The research hypothesis is defined as: “A majority of respondents in the questionnaire survey will express a preference for the inclusion of real-time flight information and updates in the mobile application for the airport, signifying that passengers perceive it as important and desirable.”

4.

The next phase in the process of mobile application design is the creation of an information architecture, within which individual pages and sub-pages and their links are displayed. The information architecture is created using specialized software and is presented as a sitemap.

5.

UX design is closely related to the preceding phase, design of information architecture. It represents a visual display of individual pages and sub-pages of the application, as well as the links between them. The creation of UX design consists of three consecutive steps. The first step is the creation of a paper wireframe, followed by its conversion into digital form to create a digital wireframe, and finally transformation of the digital wireframe into an interactive prototype.

6.

The sixth phase of mobile application design is user interface design. It includes the choice of color combination, typography, and overall visual design to attract, satisfy, and retain the user of the application. The goal of UI design is to create a visual design that is pleasing to the eye and at the same time reflects the image of the company for which the design is created.

7.

The final step in the mobile application design process is testing. Testing can be done in several ways. For testing this mobile app, two types of testing are chosen—specifically, self-hosted testing and user testing, which serve to get feedback from real users.

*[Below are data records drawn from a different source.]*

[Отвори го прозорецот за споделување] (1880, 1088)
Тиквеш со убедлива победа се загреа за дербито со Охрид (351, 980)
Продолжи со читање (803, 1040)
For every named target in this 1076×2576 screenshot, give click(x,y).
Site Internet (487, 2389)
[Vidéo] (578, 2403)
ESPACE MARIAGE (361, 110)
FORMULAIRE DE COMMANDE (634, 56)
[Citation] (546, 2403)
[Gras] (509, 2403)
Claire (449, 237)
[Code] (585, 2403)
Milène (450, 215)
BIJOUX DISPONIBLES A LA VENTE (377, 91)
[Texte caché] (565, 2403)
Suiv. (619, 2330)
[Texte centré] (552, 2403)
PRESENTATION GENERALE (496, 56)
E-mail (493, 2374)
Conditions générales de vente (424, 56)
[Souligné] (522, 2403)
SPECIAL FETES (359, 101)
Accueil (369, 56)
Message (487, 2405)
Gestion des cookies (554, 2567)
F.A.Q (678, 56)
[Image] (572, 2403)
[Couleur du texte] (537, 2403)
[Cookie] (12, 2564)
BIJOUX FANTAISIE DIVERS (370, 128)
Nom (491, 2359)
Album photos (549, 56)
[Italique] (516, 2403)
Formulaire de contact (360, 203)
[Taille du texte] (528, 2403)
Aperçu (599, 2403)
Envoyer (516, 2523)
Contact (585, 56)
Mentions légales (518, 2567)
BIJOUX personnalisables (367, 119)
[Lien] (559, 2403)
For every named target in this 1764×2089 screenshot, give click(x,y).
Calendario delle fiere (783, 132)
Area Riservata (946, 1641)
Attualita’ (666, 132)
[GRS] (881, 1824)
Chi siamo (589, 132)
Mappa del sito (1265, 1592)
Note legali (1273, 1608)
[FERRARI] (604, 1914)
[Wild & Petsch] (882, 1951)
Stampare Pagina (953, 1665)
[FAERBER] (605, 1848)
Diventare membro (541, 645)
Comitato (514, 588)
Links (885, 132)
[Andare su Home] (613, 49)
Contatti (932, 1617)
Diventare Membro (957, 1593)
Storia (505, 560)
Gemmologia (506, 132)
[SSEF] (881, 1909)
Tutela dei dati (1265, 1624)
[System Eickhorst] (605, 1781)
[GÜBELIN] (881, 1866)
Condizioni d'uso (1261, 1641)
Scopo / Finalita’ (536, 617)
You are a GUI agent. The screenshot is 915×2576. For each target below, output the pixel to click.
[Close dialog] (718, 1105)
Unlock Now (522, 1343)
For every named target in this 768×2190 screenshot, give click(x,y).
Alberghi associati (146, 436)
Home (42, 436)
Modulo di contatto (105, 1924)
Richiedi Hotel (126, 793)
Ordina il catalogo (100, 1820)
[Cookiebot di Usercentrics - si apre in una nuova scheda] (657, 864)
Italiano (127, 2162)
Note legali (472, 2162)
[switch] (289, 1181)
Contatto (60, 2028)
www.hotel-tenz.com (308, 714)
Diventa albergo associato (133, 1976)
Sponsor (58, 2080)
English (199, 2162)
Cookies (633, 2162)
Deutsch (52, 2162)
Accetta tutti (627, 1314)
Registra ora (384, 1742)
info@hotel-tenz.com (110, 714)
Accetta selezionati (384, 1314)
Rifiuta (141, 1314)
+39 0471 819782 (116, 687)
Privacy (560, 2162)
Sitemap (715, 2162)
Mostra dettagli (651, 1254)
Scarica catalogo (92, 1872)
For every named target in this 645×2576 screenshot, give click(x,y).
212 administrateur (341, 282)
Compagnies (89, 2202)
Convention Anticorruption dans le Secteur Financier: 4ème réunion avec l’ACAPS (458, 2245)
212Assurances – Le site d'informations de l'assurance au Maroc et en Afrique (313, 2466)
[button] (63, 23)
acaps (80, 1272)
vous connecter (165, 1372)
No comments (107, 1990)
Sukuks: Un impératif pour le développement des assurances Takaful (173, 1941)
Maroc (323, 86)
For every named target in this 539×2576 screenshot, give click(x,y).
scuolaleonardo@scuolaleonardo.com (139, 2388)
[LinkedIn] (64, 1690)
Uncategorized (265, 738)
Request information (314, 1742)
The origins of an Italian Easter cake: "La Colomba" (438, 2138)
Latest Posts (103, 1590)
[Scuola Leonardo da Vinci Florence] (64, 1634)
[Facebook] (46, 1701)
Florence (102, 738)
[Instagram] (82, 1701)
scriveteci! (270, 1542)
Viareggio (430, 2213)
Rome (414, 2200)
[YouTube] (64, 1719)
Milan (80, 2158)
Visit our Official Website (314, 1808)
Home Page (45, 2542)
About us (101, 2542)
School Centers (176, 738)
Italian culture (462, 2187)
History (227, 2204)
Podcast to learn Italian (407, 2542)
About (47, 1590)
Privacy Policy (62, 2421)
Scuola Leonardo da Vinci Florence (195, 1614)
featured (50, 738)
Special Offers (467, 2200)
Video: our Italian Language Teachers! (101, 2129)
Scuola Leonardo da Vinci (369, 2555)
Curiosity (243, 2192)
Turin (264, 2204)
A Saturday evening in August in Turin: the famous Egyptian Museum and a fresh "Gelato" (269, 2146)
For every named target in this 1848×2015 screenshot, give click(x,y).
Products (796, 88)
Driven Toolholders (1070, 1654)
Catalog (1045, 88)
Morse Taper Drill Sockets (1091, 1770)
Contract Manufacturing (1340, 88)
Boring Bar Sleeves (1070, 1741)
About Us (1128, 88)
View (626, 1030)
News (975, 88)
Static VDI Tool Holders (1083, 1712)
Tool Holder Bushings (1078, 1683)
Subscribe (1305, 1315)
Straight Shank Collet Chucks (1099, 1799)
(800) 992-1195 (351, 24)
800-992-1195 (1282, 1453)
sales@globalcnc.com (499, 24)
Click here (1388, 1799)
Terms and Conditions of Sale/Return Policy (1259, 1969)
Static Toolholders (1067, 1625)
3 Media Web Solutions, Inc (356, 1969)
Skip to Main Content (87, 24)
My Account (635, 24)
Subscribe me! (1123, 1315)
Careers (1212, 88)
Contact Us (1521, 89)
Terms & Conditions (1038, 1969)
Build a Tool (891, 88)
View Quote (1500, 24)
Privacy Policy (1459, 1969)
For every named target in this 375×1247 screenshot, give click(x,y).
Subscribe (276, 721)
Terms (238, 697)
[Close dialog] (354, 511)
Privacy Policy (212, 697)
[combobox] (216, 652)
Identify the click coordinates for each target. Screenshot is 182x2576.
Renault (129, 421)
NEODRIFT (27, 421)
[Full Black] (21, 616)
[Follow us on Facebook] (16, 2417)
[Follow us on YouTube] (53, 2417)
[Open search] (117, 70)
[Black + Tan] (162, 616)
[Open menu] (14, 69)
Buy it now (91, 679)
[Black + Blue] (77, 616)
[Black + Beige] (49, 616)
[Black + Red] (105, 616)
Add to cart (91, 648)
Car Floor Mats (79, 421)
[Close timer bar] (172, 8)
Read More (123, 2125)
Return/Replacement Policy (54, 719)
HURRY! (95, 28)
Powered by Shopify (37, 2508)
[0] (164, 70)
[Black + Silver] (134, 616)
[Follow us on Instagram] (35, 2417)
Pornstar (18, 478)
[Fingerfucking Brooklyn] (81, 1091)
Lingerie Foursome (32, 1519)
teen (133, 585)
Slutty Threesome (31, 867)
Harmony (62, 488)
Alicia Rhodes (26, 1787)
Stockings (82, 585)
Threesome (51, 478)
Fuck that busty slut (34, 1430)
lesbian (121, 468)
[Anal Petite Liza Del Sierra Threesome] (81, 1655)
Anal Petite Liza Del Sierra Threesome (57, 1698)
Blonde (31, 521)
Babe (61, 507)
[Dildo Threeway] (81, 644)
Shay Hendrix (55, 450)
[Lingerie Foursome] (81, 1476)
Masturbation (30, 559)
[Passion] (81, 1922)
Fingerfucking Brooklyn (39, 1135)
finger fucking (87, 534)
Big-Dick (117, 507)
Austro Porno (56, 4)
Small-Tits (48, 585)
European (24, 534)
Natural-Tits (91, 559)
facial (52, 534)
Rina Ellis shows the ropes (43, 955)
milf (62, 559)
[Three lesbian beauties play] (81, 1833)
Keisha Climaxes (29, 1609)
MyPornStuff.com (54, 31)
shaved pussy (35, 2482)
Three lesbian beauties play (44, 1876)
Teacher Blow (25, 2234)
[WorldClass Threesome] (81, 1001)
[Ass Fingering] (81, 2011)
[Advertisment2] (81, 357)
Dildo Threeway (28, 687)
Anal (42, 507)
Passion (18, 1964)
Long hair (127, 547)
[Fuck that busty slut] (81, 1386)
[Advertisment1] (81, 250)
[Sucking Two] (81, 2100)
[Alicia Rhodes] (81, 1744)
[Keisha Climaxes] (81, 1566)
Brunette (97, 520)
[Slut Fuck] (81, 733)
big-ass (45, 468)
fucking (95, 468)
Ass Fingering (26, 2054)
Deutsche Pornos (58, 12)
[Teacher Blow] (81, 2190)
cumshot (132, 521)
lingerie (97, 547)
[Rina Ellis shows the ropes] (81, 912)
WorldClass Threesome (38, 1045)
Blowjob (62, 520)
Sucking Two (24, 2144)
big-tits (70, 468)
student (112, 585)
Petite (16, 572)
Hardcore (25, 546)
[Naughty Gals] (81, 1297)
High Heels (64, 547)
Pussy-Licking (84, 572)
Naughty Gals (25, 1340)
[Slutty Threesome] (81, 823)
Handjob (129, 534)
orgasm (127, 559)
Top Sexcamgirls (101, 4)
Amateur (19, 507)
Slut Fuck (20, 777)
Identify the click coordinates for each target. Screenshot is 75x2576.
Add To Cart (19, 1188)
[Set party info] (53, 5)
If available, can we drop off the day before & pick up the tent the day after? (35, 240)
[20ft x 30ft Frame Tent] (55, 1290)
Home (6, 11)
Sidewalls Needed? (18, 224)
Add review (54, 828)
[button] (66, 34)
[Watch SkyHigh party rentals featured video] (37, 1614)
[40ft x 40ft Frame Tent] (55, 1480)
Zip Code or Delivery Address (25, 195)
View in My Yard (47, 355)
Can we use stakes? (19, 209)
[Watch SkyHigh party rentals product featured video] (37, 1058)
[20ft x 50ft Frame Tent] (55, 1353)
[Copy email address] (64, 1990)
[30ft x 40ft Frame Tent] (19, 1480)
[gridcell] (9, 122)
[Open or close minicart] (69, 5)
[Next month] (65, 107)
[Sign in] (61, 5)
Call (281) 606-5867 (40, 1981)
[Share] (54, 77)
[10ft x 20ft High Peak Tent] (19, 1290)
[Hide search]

Following the process of creating a mobile application, the last part of the methodology follows, which is the use of data obtained through the mobile application for predictive modeling and analysis. This data can provide valuable information and data for predicting future trends, making the right decisions, and optimizing operations. The mobile application collects various types of data, such as user demographic data (information about users’ age, gender, interests, and preferences), geolocation data (recording users’ location), and application usage information (how long they use the application, what features they use, and actions are performed). This data is then processed and analyzed using predictive modeling and analytics methods, such as predictive models, analysis of trends and patterns, personalization, and recommendations. With predictive models, based on data history and patterns, a model can be created that predicts future user behavior. For example, based on users’ previous movements in the airport, their preferred areas or services could be predicted. In connection with trend and pattern analysis, application data could be analyzed to identify trends and patterns in user behavior. This can help the airport plan capacity, optimize passenger flow, and anticipate service demand. Based on the obtained data, it is possible to provide personalized recommendations and services to users. For example, if the application records the users’ dietary preferences, it can offer them restaurant recommendations with their favorite foods.

3. Results

Based on the analysis of the multiple airport mobile applications, a comparison of mobile applications is carried out on the basis of the presence or absence of individual functions and information in the application environment. The mobile applications are similar in many aspects, as they do not differ much from each other in terms of the basic structure of the information architecture. However, some applications contain specific functions that differentiate them from their competitors. A complete overview of airport mobile application functions can be seen in

Table 1. Comparison of airport mobile applications. Source: authors.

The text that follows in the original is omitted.